**Task goal**
Rewrite each line of the items below as an entry in a single numbered list, omitting blank lines.

**Source data**
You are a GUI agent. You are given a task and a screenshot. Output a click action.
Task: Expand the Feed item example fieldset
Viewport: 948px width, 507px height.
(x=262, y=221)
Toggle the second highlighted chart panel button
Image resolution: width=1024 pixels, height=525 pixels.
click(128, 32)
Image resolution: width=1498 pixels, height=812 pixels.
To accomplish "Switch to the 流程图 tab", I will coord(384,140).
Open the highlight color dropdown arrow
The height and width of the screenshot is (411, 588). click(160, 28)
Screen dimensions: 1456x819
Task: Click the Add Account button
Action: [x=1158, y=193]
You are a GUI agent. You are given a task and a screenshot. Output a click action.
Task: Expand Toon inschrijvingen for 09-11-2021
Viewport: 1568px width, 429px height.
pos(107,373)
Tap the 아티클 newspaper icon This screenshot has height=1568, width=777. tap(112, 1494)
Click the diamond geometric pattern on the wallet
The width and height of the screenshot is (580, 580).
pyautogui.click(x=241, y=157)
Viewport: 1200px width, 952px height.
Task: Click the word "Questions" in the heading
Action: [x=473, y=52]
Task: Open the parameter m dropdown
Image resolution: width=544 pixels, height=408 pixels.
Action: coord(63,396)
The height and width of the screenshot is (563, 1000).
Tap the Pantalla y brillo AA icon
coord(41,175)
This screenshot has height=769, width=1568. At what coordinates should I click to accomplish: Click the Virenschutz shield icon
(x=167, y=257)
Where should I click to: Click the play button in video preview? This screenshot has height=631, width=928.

**Written answer**
1. You are a GUI agent. You are given a task and a screenshot. Output a click action.
2. Task: Expand the Feed item example fieldset
3. Viewport: 948px width, 507px height.
4. (x=262, y=221)
5. Toggle the second highlighted chart panel button
6. Image resolution: width=1024 pixels, height=525 pixels.
7. click(128, 32)
8. Image resolution: width=1498 pixels, height=812 pixels.
9. To accomplish "Switch to the 流程图 tab", I will coord(384,140).
10. Open the highlight color dropdown arrow
11. The height and width of the screenshot is (411, 588). click(160, 28)
12. Screen dimensions: 1456x819
13. Task: Click the Add Account button
14. Action: [x=1158, y=193]
15. You are a GUI agent. You are given a task and a screenshot. Output a click action.
16. Task: Expand Toon inschrijvingen for 09-11-2021
17. Viewport: 1568px width, 429px height.
18. pos(107,373)
19. Tap the 아티클 newspaper icon This screenshot has height=1568, width=777. tap(112, 1494)
20. Click the diamond geometric pattern on the wallet
21. The width and height of the screenshot is (580, 580).
22. pyautogui.click(x=241, y=157)
23. Viewport: 1200px width, 952px height.
24. Task: Click the word "Questions" in the heading
25. Action: [x=473, y=52]
26. Task: Open the parameter m dropdown
27. Image resolution: width=544 pixels, height=408 pixels.
28. Action: coord(63,396)
29. The height and width of the screenshot is (563, 1000).
30. Tap the Pantalla y brillo AA icon
31. coord(41,175)
32. This screenshot has height=769, width=1568. At what coordinates should I click to accomplish: Click the Virenschutz shield icon
33. (x=167, y=257)
34. Where should I click to: Click the play button in video preview? This screenshot has height=631, width=928.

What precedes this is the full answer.